Way above is a basilica, Notre Dame de la Garde. It’s slim and candy-striped, and, on the top, is a vast golden Virgin, carrying a baby the size of a small plump elephant. If the Virgin were ever to lose her battle with gravity, she’d crash her way through several neighbourhoods before blocking off the port. People bring her gifts for saving their life, and, amongst this catastrophe kitsch, there are dented helmets, lifebuoys, false limbs, and, for some reason, Didier Drogba’s number 11 football shirt.
From the port, the main street looks like the gateway to France; an enormous portal of columns and voluptuous nymphs. La Canebière, wrote Conrad, is “a street leading into the unknown.” Two blocks up, however, the glory falters. The stockbrokers have gone and the nymphs look as if they’d just clambered out of the coal. Meanwhile, the Hôtel Louvre et Paix has become a rather Soviet department store. According to a plaque, Mark Twain once stayed here, amongst the socks and pants.
The Marseillais don’t seem to mind the fall from grace, and seek their escape in food. Even in the roughest corner of the city you can find something exquisite to eat. Forget bouillabaisse (an expensive local wheeze, foisted on tourists). No, Marseille’s gift is simplicity, that by-product of sunlight and poverty. It was Elizabeth David who brought it back to Britain. It was called “Mediterranean cuisine” but most of it she found here, in the soot. Perhaps my favourite eatery is the crumbling Pizzaria Etienne, over in Le Panier.
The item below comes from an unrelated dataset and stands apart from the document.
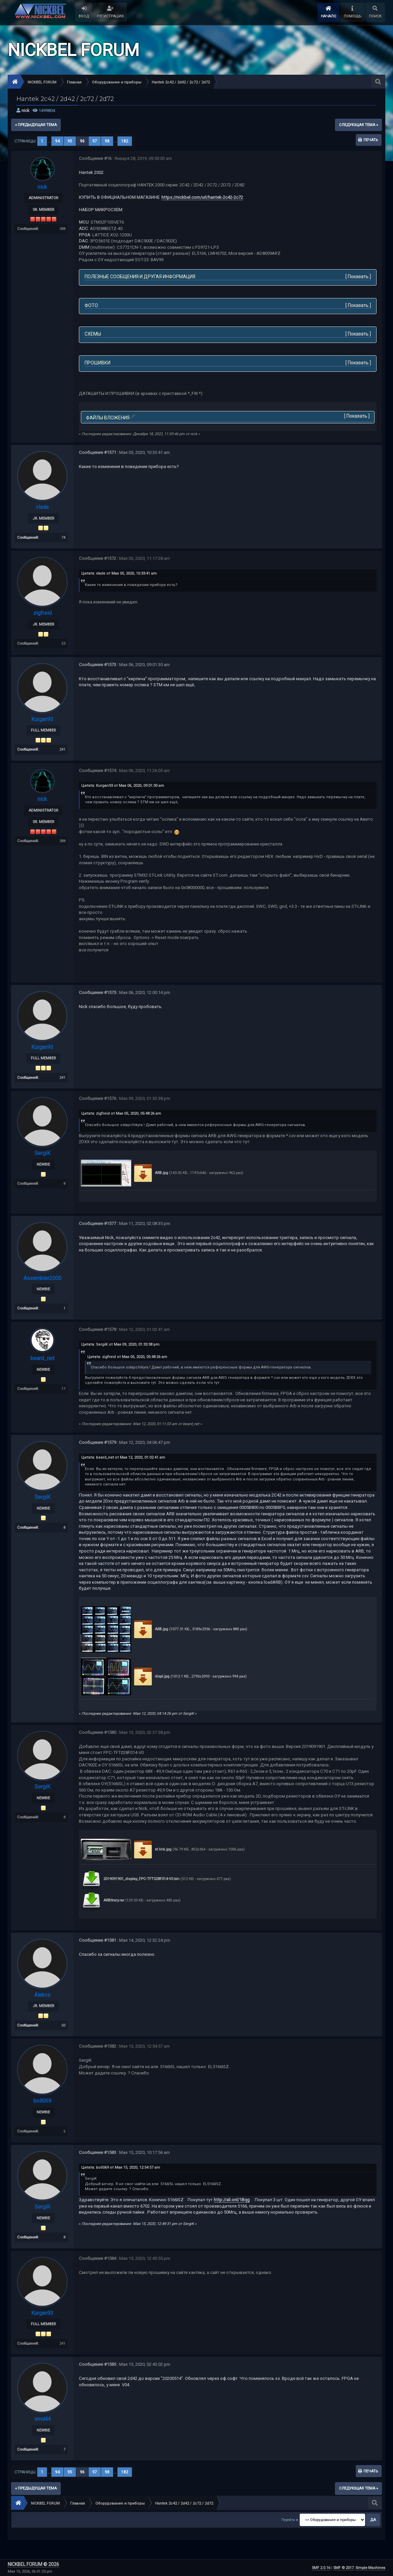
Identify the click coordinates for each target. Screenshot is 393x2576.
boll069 (42, 2101)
When I first climbed up to Le Panier (“The Basket”), I had a sudden feeling that—like the proverbial cat—curiosity would eventually get the better of me, and here was a prowl too far. Once home to Napoleon and Casanova, this quarter has worked hard to earn its name: it’s a dense lattice of lanes, criss-crossed with rat-runs leading deeper into the dark. It was, however, never as satanic as I’d imagined. Everything had a pastel glow and the shops sold soap and scented paper. Although it was still defiantly foxy in parts, tales of depravity had, it seemed, lingered long into gentrification.
Another place the city will flaunt next year is Le Corbusier’s Cité Radieuse. Built between 1946 and 1952, it rises from the clutter like a concrete tooth. Its streets in the sky were supposed to have been “a machine for living.” Architects may worship it, but I don’t. It reminds me of too many places that it’s inspired; the sink estates of the 1960s, slums from here to Bombay, and the gigantic dentistry of Soviet Europe. The locals, I discovered, called it La Maison du Fada, or The House of the Raving Mad.
For all its faults, by the end of my stay, Marseille had become one of my favourite cities. It horrified me how much I felt at ease amongst its cheery, foul-mouthed, fish-faced citizens, and it was impossible not to enjoy their world, however brash and cheap. I loved the hand-painted cars, the streets of lime trees, the voluptuous plasterwork, the elaborate displays of dogs, and the flea-markets with all their war-clubs and clogs. I loved, too, the way that, during the day, the city worked itself into a frenzy of heat and litter, and then each morning opened the fire-hydrants and washed it all away. So there it is: my unhealthy affection for Marseille.